→ Quoted passage:
•••••
In ‘Nobody Wants This,’ rom-com gets century-old tropes with a new twist – the cute rabbi

Adam Brody and Kristen Bell attend a fan screening for Netflix's 'Nobody Wants This' in New York City. Jamie McCarthy/Getty Images for Netflix

Twenty years ago, the television show “The O.C.” invented the word “Chrismukkah.” Main character Seth Cohen, played by Adam Brody, described his interfaith family’s December tradition of “eight days of presents followed by one day of lots of presents.”

Today Brody is back, starring in a new Netflix show. But this time, instead of playing the child of an interfaith marriage, he is a rabbi dating a woman “without a Jewish bone in her body” – one who, at times, seems unfamiliar with the basics of American Jewish culture.

Nobody Wants This” is the story of a romance between Rabbi Noah and Joanne, played by Kristen Bell: a blond, non-Jewish woman who hosts a podcast about her dating disasters. The show uses the word “shiksa” to describe Joanne, which means a non-Jewish woman. Many consider it so rude, though, that I feel certain that my mother will materialize in my apartment to wash my mouth out with soap for even typing it.

Joanne and Noah meet at a party, where he flirts with her. Quickly, they agree that the religious gulf between them means that they cannot date.

But of course, they do.

In 2024, the largest Jewish movement in the United States, Reform Judaism, decided to allow students with non-Jewish partners into rabbinical school – as do several smaller liberal Jewish movements, including Renewal, secular humanists and Reconstructionists. Conservative and Orthodox rabbis are not permitted to marry a non-Jewish spouse, and as recently as 2023, the Conservative movement reiterated that its rabbis cannot perform interfaith marriages.
•••••
→ Material provided:
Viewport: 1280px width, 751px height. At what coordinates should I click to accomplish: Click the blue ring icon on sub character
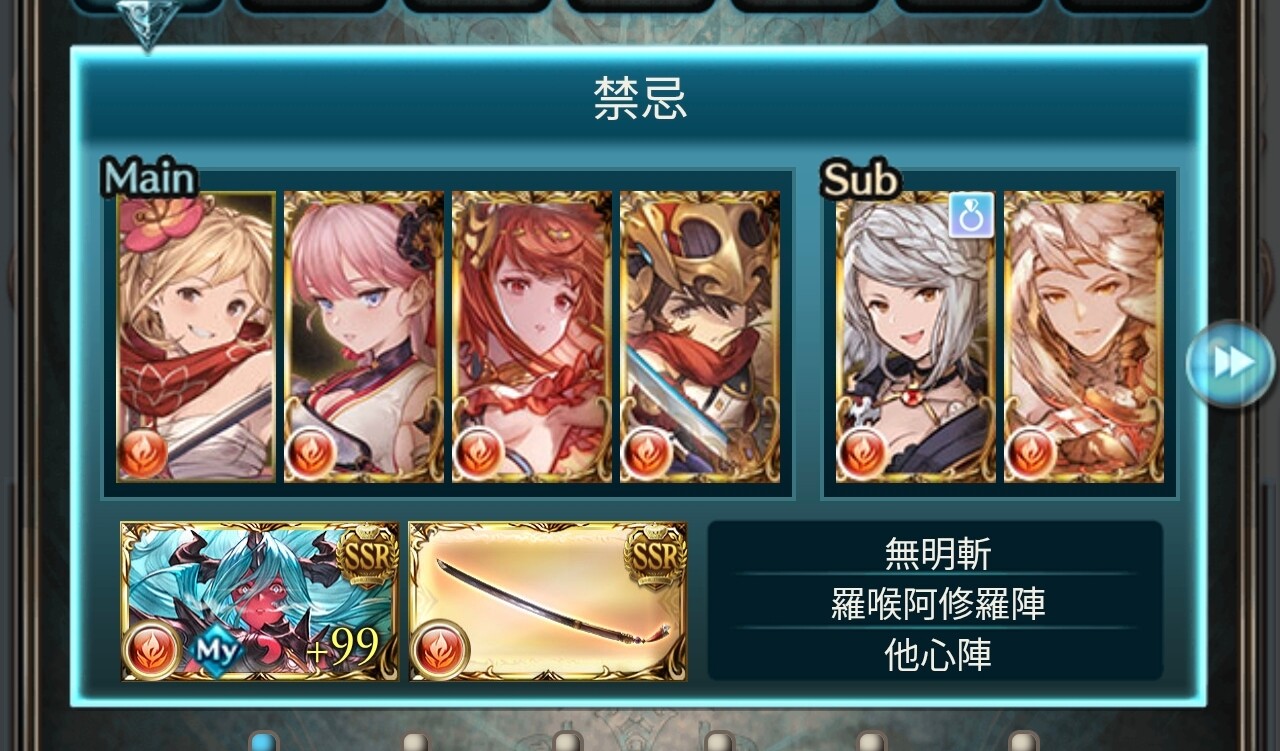click(971, 215)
•••••
→ Given exercise:
Repeat word for word the part of the article above on "Nobody Wants This" that begins at "Today Brody is" and runs through "they cannot date.".

→ Output:
Today Brody is back, starring in a new Netflix show. But this time, instead of playing the child of an interfaith marriage, he is a rabbi dating a woman “without a Jewish bone in her body” – one who, at times, seems unfamiliar with the basics of American Jewish culture.

Nobody Wants This” is the story of a romance between Rabbi Noah and Joanne, played by Kristen Bell: a blond, non-Jewish woman who hosts a podcast about her dating disasters. The show uses the word “shiksa” to describe Joanne, which means a non-Jewish woman. Many consider it so rude, though, that I feel certain that my mother will materialize in my apartment to wash my mouth out with soap for even typing it.

Joanne and Noah meet at a party, where he flirts with her. Quickly, they agree that the religious gulf between them means that they cannot date.